With the purpose of storing hydrogen in a compact and safe form under mild conditions of temperature and pressure, many efforts have been devoted to metal hydrides research. In particular, magnesium has been the focus of extensive investigations, owing to its high gravimetric capacity (7.6 mass % H₂) and abundance [1,2]. Currently, magnesium still requires temperatures >300 °C to achieve practical storage capacities following the reaction in Equation (1) and, so far, the various alloying strategies explored have had a limited impact on the overall improvements of the thermodynamics of the magnesium/hydrogen reaction [2]. For hydrogen uptake and release close to the ambient temperature, the enthalpy of the reaction needs to be brought down to ~40 kJ·mol⁻¹ H₂ instead of the current 75 kJ·mol⁻¹ H₂.

Mg + H₂ → MgH₂ + 75 kJ·mol⁻¹

(1)

Another issue is the slow kinetics for hydrogen release and uptake, owing to the large energy needed to split hydrogen molecules at the magnesium surface (i.e., 432 kJ·mol⁻¹ H₂) and the additional energy barrier for hydrogen penetration, the slow diffusion of hydrogen within magnesium (4 × 10⁻¹³ m²·s⁻¹), and the energy barrier for the nucleation and growth of the hydride phase [1]. One approach to overcome the first barrier related to the hydrogen chemisorption and dissociation is through doping a surface catalyst with transition metals owing to their d-orbital.
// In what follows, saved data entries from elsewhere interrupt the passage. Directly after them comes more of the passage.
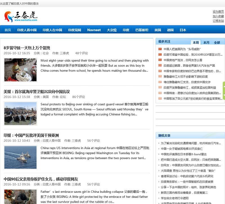Click the 02 rank badge icon
Screen dimensions: 225x204
click(x=160, y=54)
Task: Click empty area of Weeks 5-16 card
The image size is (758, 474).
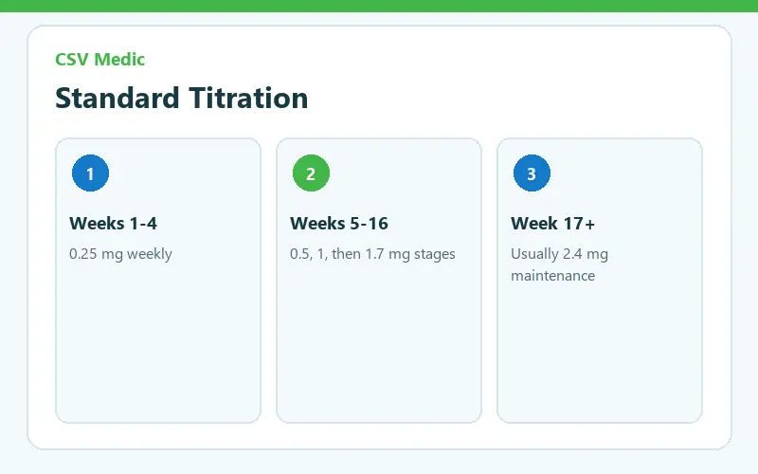Action: tap(379, 348)
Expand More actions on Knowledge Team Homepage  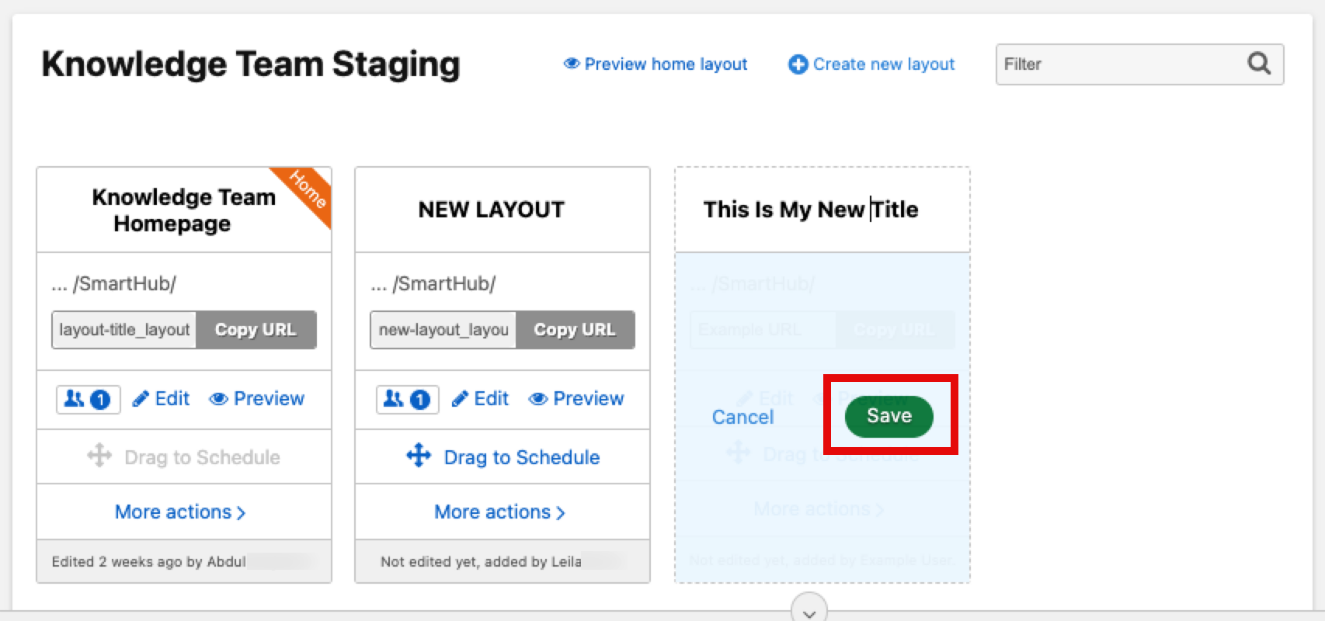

Hence, significant improvements have been achieved with transition metals including Pd and Ni, but also V and Nb and their respective oxides [1,3,4,5,6,7]. The latter would be reduced to some extent by magnesium into their metallic counterparts during hydrogen cycling [8]. However, it has also been found that non-transition metals, including MgO, could lead to similar kinetic improvements owing to a reduction in particle sizes [9,10], and thus an increase in surface area and reduction of the length of diffusion paths. In these cases, the improvement of kinetics is possibly due to the reduction of different energy barriers. However, achieving effective hydrogen kinetics at low temperatures would require that all the energy barriers are minimised to some extent, so molecular hydrogen is effectively dissociated at the magnesium surface and rapidly “transported” to form the hydride phase.
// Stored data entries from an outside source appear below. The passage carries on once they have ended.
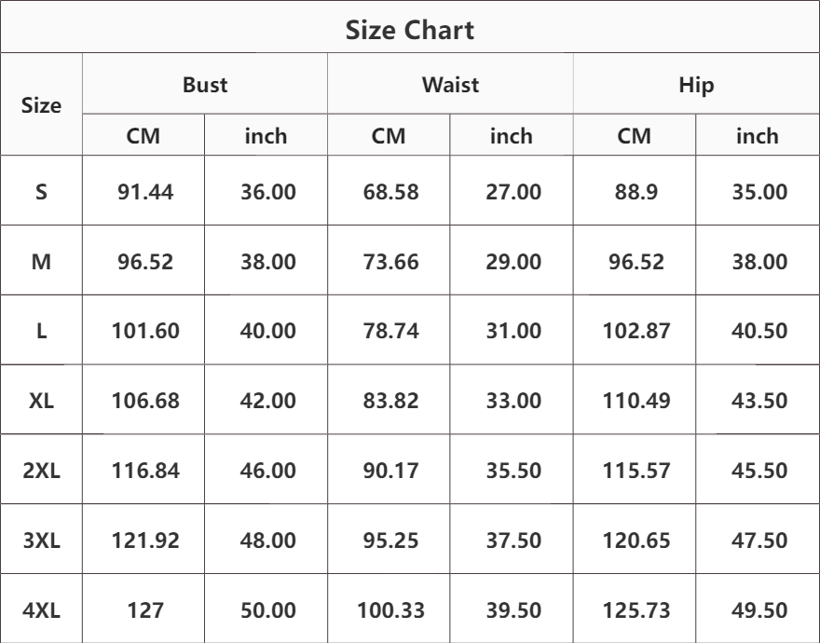Click the XL size row label
820x643 pixels.
point(42,402)
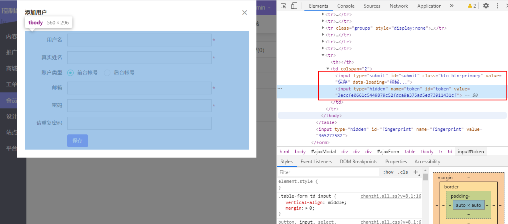Click the 保存 button in form
Viewport: 508px width, 224px height.
[x=78, y=141]
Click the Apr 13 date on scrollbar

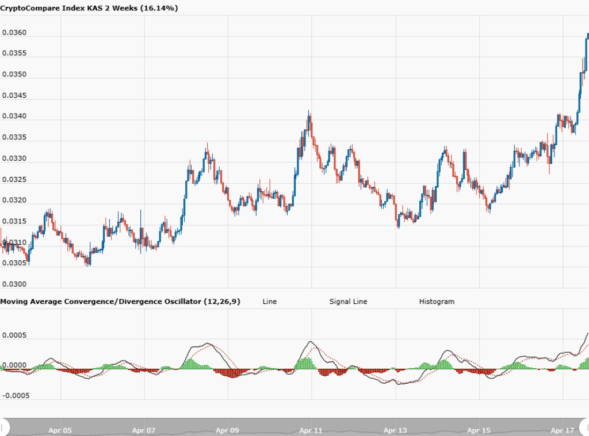click(x=395, y=430)
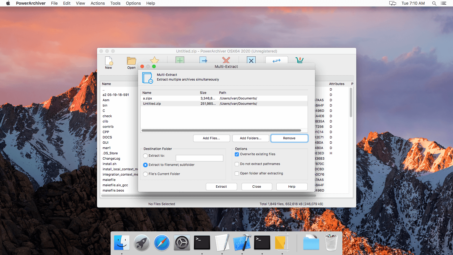
Task: Click the green plus add toolbar icon
Action: [180, 60]
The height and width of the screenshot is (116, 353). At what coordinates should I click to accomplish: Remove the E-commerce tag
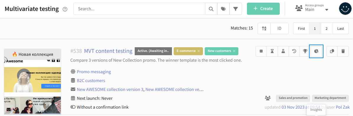[199, 51]
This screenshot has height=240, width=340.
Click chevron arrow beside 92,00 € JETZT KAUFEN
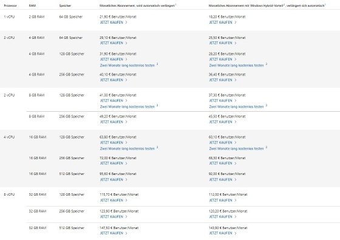click(236, 179)
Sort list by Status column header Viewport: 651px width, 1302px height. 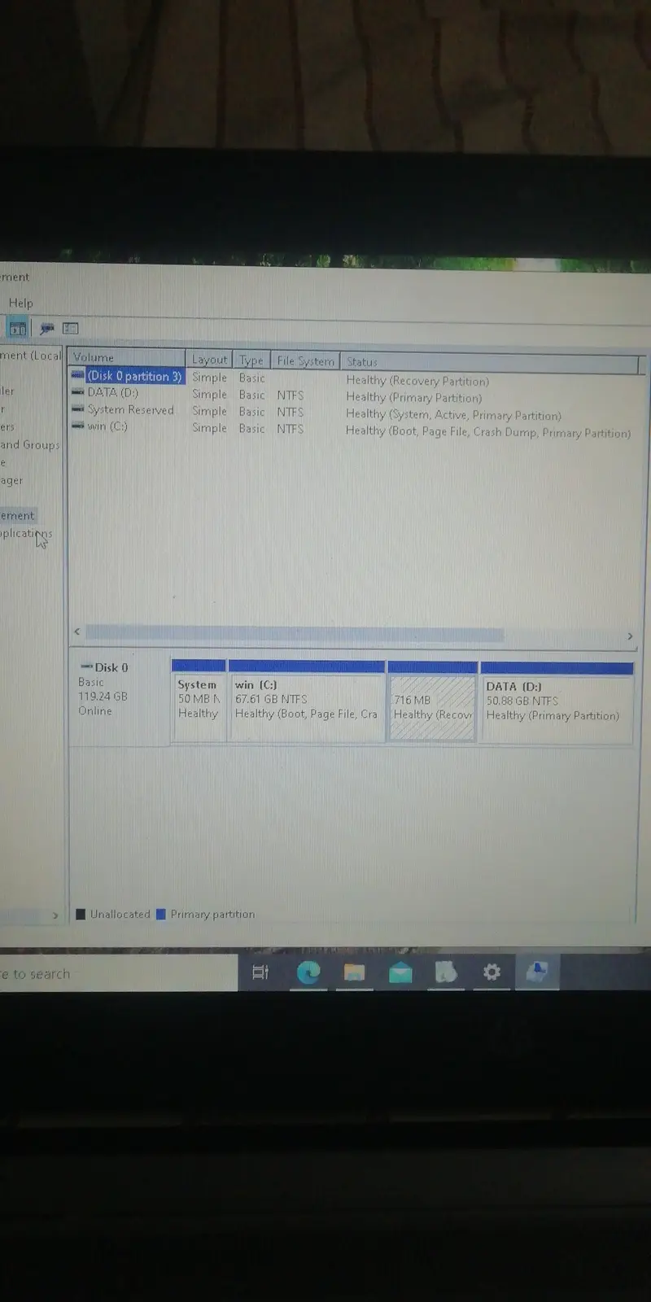pos(488,362)
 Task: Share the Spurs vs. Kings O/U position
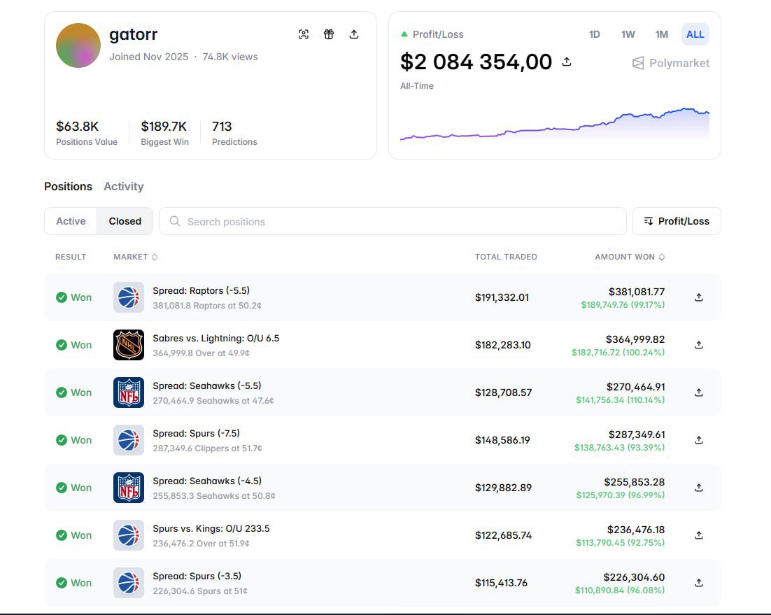pos(698,535)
An emerging approach toward such a simultaneous control over the various energy barriers involved in the absorption/desorption process of hydrogen in magnesium is through a nanosizing approach (i.e., a reduction of particle size to a few nanometres). Indeed, nanosizing should lead to significant improvements, not only through the reduction of the diffusion distances, but also via easier nucleation and growth processes owing to the higher hydrogen solubility in nanosized magnesium [11]. The overall kinetics would then strongly depend upon the ability of specific magnesium planes to dissociate molecular hydrogen and surface defects [1]. To date, a few reports have shown that, indeed, faster hydrogen kinetics could be achieved via nanosizing [12,13,14], but the degree to which the associated energy barriers can be minimised remains unclear.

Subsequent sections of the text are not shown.